Interesting Research Paper on Constructors in OO Languages

Regan Heath regan at netmail.co.nz
Fri Jul 19 03:31:53 PDT 2013


On Thu, 18 Jul 2013 19:00:44 +0100, H. S. Teoh <hsteoh at quickfur.ath.cx>  
wrote:

> On Thu, Jul 18, 2013 at 10:13:58AM +0100, Regan Heath wrote:
>> On Wed, 17 Jul 2013 18:58:53 +0100, H. S. Teoh
>> <hsteoh at quickfur.ath.cx> wrote:
> [...]
>> >I guess my point was that if we boil this down to the essentials,
>> >it's basically the same idea as a builder pattern, just implemented
>> >slightly differently. In the builder pattern, a separate object (or
>> >struct, or whatever) is used to encapsulate the state of the object
>> >that we'd like it to be in, which we then pass to the ctor to create
>> >the object in that state. The idea is the same, though: set up a
>> >bunch of values representing the desired initial state of the object,
>> >then, to borrow Perl's terminology, "bless" it into a full-fledged
>> >class instance.
>>
>> It achieves the same ends, but does it differently.  My idea requires
>> compiler support (which makes it unlikely to happen) and doesn't
>> require separate objects (which I think is a big plus).
>
> Why would requiring separate objects be a problem?

It's not a problem, it's just better not to, if at all possible. K.I.S.S.  
:)

> In my case, the derived class ctor could manually set some of the fields
> in Args before handing to the superclass. Of course, it's not as ideal,
> since if user code already sets said fields, then they get silently
> overridden.

That's the problem I was imagining.

>> Also, in your approach there isn't currently any enforcement that
>> the user sets all the mandatory parameters of Args, and this is
>> kinda the main issue my idea solves.
>
> True. One workaround is to use Nullable and check that in the ctor. But
> I suppose it's not as great as a compile-time check.

Yeah, I was angling for a static/compile time check, if at all possible.

>> >Whereas using my approach, you can simply reuse the Args struct
>> >several times:
>> >
>> >	C.Args args;
>> >	args.name = "test1";
>> >	args.age = 12;
>> >	args.school = "D Burg High School";
>> >	auto obj1 = new C(args);
>> >
>> >	args.name = "test2";
>> >	auto obj2 = new C(args);
>> >
>> >	args.name = "test3";
>> >	auto obj3 = new C(args);
>> >
>> >	... // etc.
>>
>> Or.. you use a mixin, or better still you add a copy-constructor or
>> .dup method to your class to duplicate it :)
>
> But then you end up with the problem of needing to call set methods
> after the .dup

Which is no different to setting args.name beforehand, the same number of  
assignments.  In the example above it's N+1 assignments, N args or dup'ed  
members and 1 more for 'name' before or after the construction.

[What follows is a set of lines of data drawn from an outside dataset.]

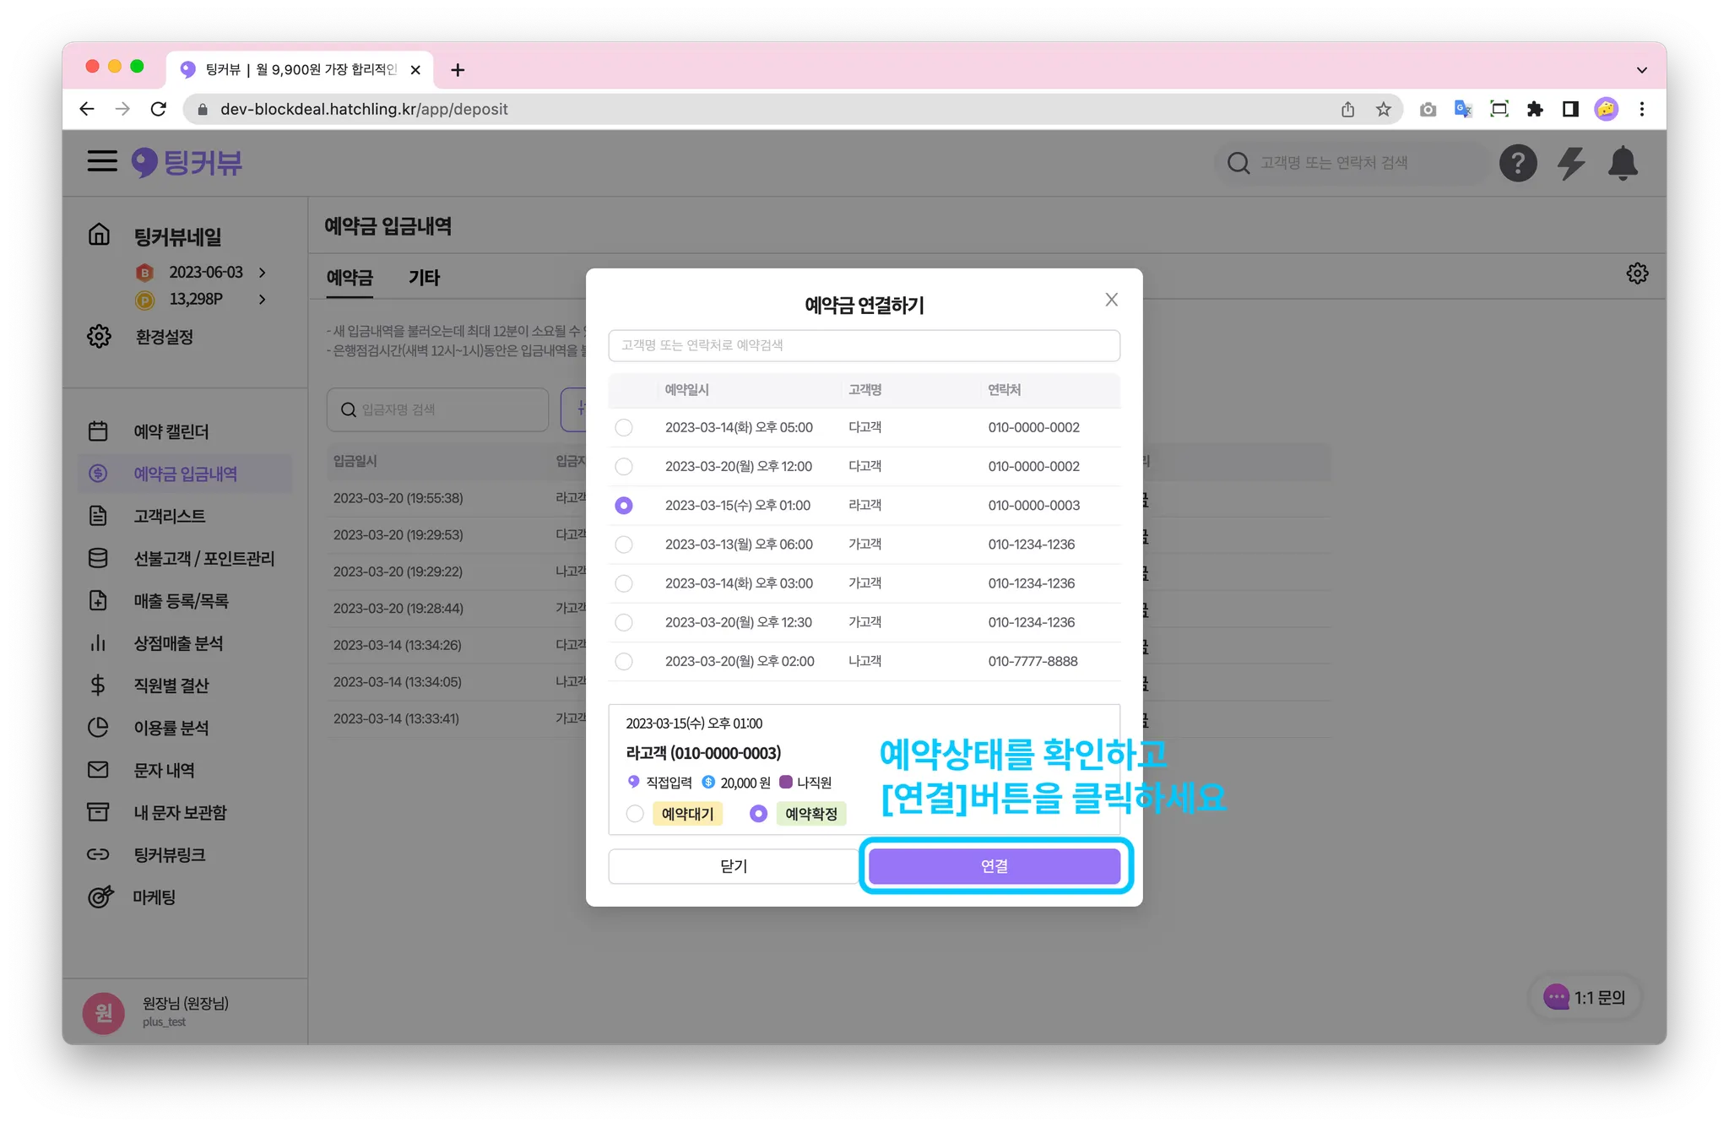Image resolution: width=1729 pixels, height=1127 pixels.
Task: Click the 마케팅 target icon
Action: coord(100,897)
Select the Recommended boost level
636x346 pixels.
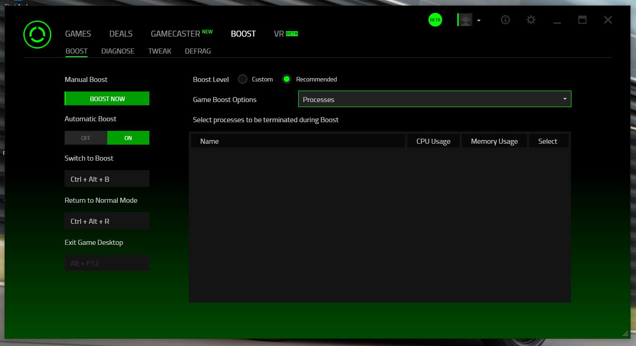[286, 79]
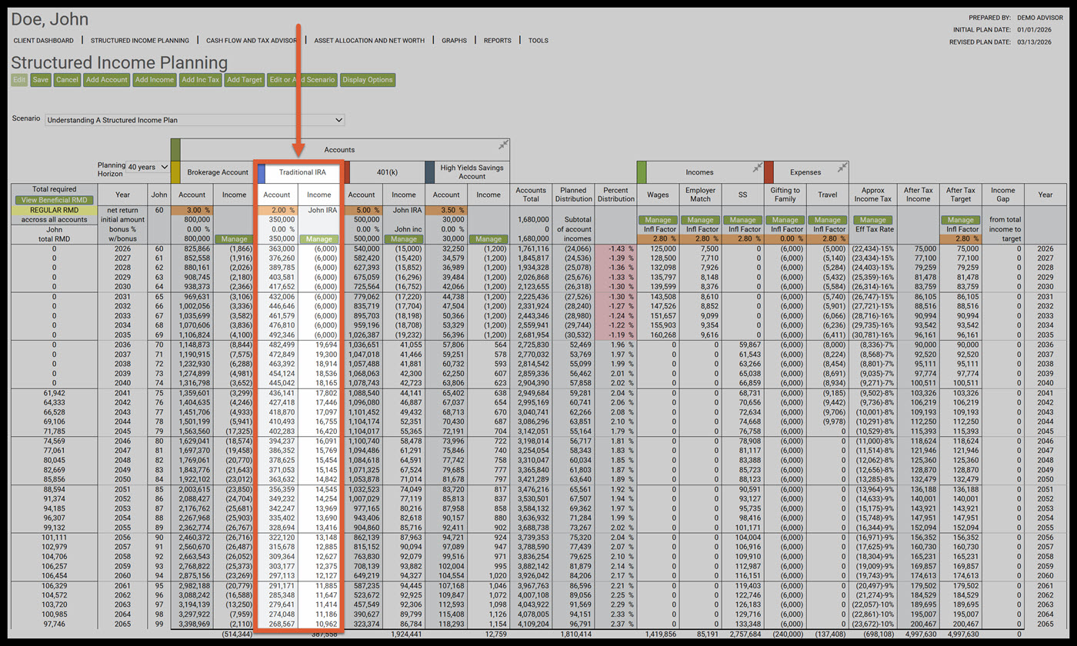Click the red Expenses group color marker

coord(769,172)
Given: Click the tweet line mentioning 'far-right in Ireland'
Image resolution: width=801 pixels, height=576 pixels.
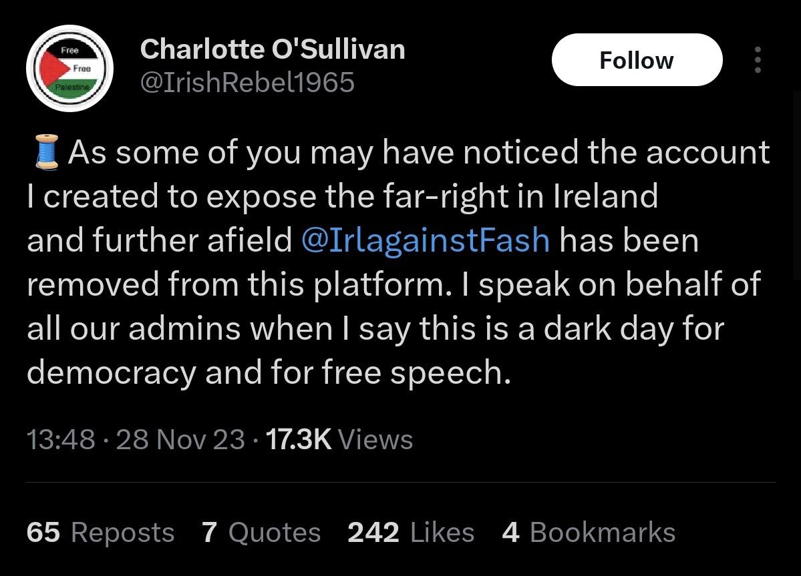Looking at the screenshot, I should [342, 196].
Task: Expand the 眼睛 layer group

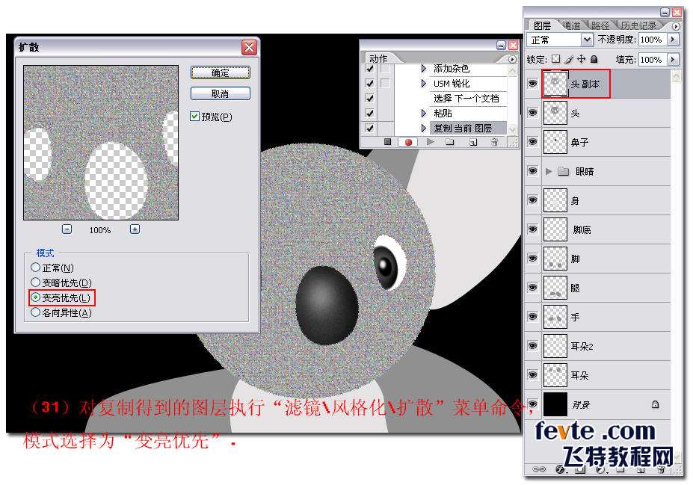Action: click(549, 171)
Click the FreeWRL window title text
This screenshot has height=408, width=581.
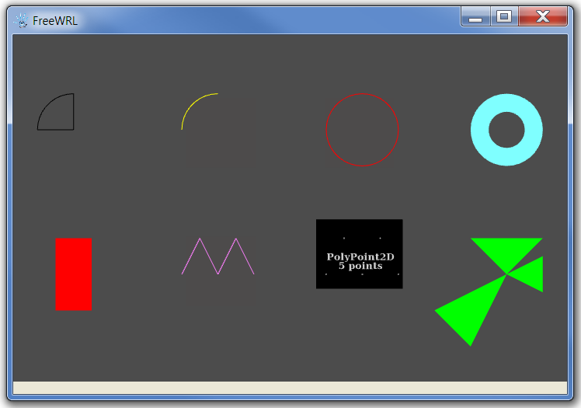click(54, 19)
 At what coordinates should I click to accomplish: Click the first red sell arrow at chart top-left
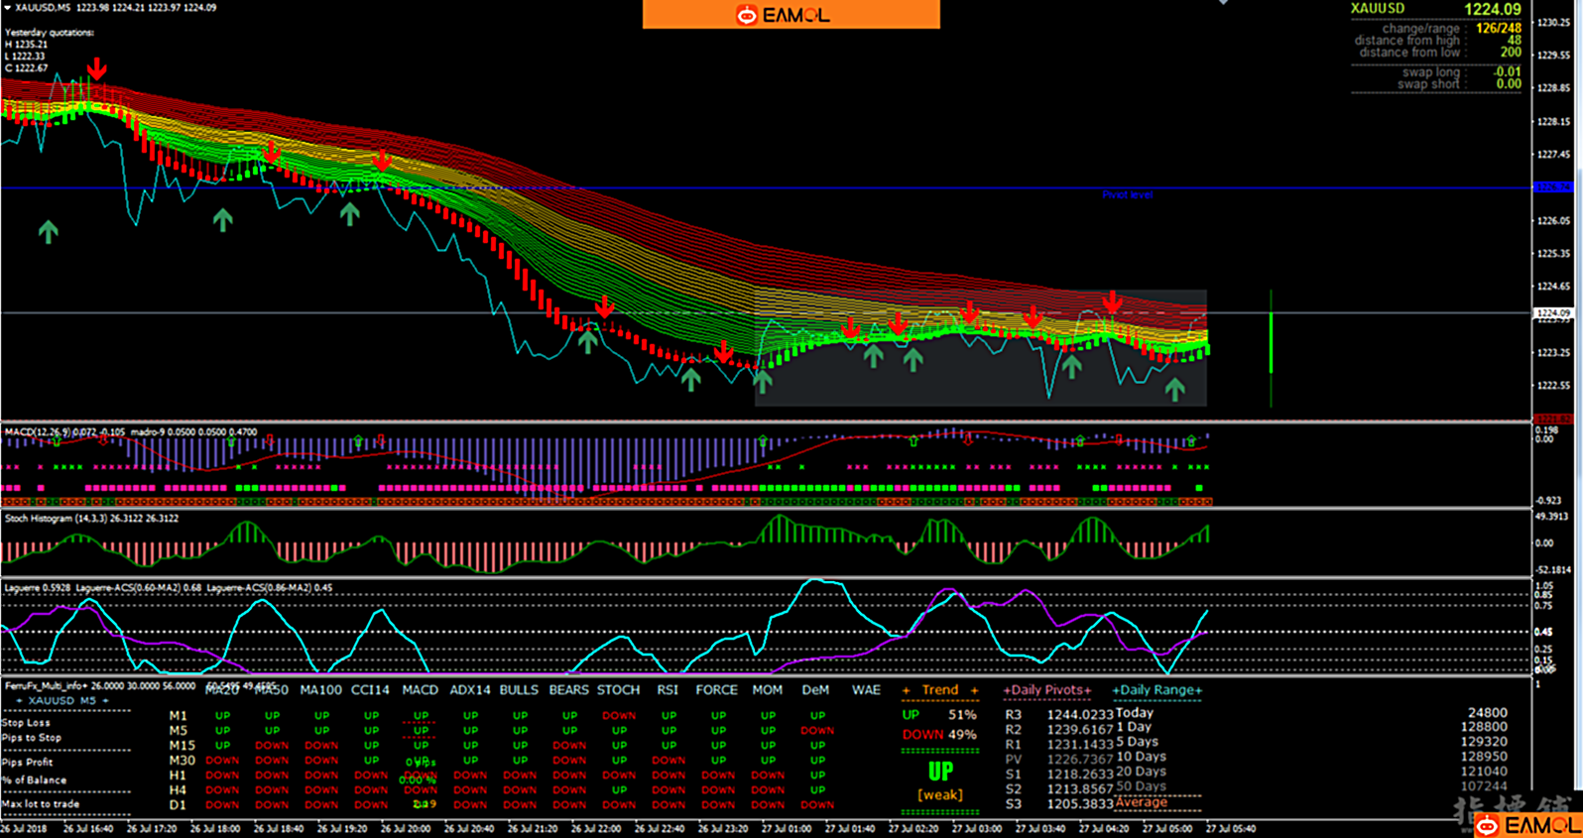click(96, 68)
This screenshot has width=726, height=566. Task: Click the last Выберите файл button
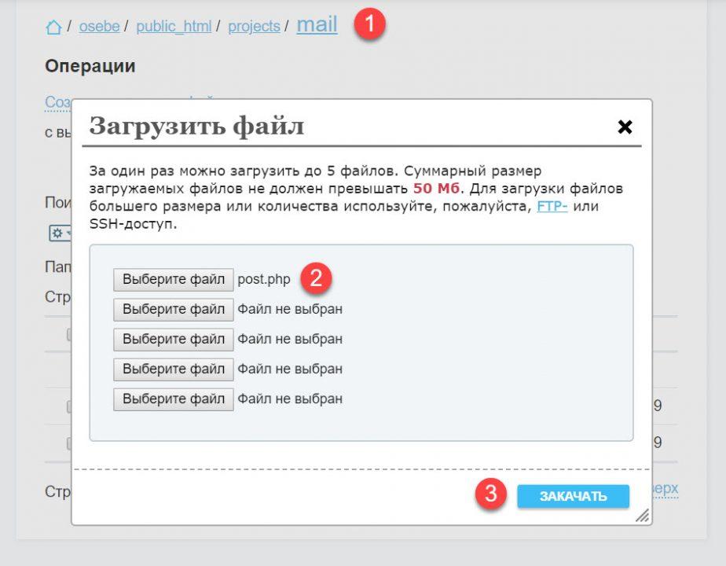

> which may complicate things if the set methods need to
> do non-trivial initialization of internal structures (caches or internal
> representations, etc.).

Ahh, yes, and in this case you'd want to use the idea below, where you  
call a method to set the common parts and manually set the differences.

> Whereas if you hadn't needed to .dup, you could
> have gotten by without writing any set methods for your class, but now
> you have to.

create-set-call <- 'set' is kinda an integral part of the whole thing :P

> [...]
>> In my case you can call different functions in the initialisation
>> block, e.g.
>>
>> void defineObject(C c)
>> {
>>   c.school = "...);
>> }
>>
>> C c = new C() {
>>   defineObject()
>> }
>>
>> :)
>
> So the compiler has to recursively traverse function calls in the
> initialization block in order to check that all required fields are set?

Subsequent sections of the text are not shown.